▶ Supplied entries:

· · ·

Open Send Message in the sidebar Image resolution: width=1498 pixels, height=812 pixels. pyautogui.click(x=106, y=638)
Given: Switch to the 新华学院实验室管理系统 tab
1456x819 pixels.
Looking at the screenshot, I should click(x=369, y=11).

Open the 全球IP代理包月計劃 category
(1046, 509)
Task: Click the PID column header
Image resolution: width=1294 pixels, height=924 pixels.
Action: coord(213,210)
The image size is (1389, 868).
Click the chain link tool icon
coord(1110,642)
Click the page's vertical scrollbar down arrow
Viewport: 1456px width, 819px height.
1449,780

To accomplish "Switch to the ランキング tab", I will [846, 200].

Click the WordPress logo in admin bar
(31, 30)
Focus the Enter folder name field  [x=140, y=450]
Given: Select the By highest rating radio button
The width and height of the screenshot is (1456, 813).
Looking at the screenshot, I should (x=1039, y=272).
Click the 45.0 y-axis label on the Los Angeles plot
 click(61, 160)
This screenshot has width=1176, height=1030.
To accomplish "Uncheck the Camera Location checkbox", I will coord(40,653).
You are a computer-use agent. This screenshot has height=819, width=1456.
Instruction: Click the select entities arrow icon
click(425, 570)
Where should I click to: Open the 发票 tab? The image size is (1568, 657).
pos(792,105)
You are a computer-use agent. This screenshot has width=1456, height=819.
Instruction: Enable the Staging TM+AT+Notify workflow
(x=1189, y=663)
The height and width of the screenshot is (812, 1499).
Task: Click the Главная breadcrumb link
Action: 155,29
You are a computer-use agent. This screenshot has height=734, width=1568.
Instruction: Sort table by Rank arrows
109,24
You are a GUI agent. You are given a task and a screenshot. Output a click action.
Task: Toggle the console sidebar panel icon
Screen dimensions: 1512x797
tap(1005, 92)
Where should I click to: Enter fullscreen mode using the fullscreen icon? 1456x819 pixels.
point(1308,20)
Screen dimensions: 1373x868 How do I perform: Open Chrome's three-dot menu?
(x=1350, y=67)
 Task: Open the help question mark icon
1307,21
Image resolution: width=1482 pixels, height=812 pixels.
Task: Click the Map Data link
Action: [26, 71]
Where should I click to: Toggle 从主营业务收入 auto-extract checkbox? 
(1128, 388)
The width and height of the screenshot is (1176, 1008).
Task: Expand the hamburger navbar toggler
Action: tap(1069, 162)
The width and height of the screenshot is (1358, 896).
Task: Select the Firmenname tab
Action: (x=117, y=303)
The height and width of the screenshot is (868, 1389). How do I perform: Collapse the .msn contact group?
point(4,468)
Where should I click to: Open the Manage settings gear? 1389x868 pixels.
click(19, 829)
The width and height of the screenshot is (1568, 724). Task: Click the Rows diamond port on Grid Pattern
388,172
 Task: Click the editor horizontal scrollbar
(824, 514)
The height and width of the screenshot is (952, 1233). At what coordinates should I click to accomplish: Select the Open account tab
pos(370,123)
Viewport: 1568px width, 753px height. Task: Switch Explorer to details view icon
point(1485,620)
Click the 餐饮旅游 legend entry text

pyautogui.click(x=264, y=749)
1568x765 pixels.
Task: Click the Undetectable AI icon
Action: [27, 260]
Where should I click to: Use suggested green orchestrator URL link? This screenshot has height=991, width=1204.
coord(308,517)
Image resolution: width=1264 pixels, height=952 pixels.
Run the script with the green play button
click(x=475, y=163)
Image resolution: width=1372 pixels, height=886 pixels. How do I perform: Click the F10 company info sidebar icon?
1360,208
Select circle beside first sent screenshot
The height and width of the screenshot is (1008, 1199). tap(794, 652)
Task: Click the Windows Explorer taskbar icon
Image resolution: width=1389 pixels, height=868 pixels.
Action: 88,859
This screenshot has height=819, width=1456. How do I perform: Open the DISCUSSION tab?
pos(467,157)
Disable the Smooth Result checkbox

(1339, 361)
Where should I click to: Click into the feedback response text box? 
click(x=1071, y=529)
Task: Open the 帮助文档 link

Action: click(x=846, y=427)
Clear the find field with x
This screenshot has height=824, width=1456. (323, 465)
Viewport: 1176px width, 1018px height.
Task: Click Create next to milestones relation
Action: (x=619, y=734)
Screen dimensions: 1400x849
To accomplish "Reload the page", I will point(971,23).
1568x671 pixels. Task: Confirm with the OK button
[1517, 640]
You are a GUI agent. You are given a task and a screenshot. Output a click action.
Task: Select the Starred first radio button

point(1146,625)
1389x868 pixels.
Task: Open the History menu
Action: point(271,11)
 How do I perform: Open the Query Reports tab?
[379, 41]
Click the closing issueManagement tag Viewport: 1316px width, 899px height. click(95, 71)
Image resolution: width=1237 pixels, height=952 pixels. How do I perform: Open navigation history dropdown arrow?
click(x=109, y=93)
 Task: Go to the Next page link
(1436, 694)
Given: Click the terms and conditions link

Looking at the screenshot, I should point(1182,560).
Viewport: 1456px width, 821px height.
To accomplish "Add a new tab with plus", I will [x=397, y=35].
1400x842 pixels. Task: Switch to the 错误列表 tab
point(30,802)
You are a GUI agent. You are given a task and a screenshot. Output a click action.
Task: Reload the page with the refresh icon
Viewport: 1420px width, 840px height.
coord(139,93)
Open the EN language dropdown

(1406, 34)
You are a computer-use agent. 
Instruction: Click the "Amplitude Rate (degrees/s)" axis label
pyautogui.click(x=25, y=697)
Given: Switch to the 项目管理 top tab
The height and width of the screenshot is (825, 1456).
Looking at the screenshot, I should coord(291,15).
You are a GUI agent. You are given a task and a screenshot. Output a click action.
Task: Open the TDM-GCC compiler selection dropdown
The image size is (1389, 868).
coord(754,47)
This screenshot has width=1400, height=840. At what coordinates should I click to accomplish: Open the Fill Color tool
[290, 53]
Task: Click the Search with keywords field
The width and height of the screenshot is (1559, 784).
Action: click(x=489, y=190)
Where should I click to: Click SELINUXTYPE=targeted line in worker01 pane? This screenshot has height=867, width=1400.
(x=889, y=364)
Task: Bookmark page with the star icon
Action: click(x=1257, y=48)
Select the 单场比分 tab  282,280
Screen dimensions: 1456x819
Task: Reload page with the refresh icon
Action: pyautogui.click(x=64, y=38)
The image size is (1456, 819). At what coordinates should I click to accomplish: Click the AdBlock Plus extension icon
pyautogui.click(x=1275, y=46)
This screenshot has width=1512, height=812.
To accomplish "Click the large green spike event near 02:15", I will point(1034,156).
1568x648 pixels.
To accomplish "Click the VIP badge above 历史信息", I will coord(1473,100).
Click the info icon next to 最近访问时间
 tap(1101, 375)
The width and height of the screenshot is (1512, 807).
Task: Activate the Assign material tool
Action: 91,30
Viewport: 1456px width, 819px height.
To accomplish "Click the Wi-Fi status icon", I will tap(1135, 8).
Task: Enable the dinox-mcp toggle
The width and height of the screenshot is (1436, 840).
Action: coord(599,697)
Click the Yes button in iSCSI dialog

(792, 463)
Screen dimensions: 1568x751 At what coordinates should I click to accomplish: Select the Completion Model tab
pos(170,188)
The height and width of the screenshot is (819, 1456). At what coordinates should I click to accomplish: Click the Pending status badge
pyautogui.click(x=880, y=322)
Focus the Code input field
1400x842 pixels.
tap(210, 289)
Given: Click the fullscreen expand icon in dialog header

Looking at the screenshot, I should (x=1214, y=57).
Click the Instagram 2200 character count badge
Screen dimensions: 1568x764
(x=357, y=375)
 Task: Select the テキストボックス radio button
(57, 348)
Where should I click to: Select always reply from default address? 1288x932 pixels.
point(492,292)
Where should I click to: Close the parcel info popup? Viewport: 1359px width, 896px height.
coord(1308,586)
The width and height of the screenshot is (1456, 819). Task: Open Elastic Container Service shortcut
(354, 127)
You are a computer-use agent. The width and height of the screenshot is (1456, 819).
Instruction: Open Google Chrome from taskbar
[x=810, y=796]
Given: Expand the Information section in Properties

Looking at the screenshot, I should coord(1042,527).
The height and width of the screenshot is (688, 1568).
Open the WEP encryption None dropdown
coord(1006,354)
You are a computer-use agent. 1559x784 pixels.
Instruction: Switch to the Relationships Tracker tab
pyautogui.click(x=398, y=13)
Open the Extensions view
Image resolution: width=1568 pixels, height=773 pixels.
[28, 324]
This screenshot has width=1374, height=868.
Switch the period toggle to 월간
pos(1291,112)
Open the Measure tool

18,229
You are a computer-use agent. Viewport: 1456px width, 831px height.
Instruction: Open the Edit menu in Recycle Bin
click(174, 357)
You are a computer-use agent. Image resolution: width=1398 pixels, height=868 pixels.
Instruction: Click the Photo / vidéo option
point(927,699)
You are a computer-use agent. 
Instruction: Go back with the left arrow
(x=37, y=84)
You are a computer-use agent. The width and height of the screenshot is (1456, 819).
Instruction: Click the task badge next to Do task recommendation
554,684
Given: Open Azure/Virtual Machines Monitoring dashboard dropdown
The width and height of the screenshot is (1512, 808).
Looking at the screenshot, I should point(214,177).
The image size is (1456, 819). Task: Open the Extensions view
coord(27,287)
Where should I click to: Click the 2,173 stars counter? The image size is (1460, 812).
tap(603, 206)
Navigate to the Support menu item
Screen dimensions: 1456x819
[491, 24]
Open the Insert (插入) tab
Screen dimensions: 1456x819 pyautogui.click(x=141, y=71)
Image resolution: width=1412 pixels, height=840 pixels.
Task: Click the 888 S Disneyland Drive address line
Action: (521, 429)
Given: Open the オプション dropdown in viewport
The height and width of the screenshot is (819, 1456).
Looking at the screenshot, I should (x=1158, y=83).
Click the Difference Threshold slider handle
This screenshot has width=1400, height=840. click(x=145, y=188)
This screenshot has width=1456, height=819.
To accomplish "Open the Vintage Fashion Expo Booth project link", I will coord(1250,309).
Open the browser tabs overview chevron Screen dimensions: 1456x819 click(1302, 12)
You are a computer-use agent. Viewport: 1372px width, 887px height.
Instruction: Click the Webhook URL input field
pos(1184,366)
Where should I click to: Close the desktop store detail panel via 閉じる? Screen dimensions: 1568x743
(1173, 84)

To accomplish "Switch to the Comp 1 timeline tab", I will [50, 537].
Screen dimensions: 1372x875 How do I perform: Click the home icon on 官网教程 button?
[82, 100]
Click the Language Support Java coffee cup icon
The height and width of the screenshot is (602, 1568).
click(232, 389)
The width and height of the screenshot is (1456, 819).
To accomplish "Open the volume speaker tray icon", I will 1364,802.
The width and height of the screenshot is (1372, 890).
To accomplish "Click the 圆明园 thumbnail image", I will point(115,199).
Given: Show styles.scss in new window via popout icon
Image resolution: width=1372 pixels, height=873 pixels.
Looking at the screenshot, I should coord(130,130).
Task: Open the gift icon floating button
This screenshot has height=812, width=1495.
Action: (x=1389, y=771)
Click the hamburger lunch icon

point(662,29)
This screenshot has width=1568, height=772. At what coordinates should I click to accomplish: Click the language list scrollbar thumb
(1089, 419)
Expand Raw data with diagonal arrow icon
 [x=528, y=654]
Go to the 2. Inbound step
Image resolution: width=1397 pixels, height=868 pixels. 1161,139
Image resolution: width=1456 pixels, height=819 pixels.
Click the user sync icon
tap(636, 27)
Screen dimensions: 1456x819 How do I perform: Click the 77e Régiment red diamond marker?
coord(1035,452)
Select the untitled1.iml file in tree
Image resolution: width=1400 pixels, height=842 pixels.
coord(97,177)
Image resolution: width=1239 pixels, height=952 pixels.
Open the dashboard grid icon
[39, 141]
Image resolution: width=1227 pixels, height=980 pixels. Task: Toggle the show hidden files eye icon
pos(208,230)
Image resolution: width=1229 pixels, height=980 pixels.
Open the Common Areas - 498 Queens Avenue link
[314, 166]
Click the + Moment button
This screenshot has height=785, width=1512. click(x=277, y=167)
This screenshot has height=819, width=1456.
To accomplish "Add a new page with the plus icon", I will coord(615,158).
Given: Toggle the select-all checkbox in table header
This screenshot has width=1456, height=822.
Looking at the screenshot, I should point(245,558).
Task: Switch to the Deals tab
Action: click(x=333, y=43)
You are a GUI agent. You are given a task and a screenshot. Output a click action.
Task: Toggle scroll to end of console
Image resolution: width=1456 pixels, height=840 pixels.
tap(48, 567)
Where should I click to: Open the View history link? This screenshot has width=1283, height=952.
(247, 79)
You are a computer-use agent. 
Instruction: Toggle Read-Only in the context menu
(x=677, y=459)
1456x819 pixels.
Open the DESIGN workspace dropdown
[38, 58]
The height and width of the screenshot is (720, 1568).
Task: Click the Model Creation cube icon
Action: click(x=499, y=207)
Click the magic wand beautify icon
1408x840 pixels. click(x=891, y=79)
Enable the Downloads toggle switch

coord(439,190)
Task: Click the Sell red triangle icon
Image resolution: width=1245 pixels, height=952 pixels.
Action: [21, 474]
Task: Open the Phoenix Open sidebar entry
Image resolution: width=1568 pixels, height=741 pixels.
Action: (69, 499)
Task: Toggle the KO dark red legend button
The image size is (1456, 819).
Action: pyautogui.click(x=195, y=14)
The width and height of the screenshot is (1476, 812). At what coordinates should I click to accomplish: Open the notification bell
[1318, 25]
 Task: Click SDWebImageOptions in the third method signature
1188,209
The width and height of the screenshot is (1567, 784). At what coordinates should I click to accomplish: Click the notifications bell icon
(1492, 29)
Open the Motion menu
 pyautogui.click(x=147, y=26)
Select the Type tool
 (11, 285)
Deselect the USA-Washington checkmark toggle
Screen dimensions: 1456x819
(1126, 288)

· · ·

▶ Your instructions:
Once you reach the line with "Container Service shortcut" in the data above, copy it and every line after it exactly, up to and including the line with "The height and width of the screenshot is (688, 1568).".

▶ Output of the task:
The width and height of the screenshot is (1456, 819). Task: Open Elastic Container Service shortcut
(354, 127)
You are a computer-use agent. The width and height of the screenshot is (1456, 819).
Instruction: Open Google Chrome from taskbar
[x=810, y=796]
Given: Expand the Information section in Properties

Looking at the screenshot, I should coord(1042,527).
The height and width of the screenshot is (688, 1568).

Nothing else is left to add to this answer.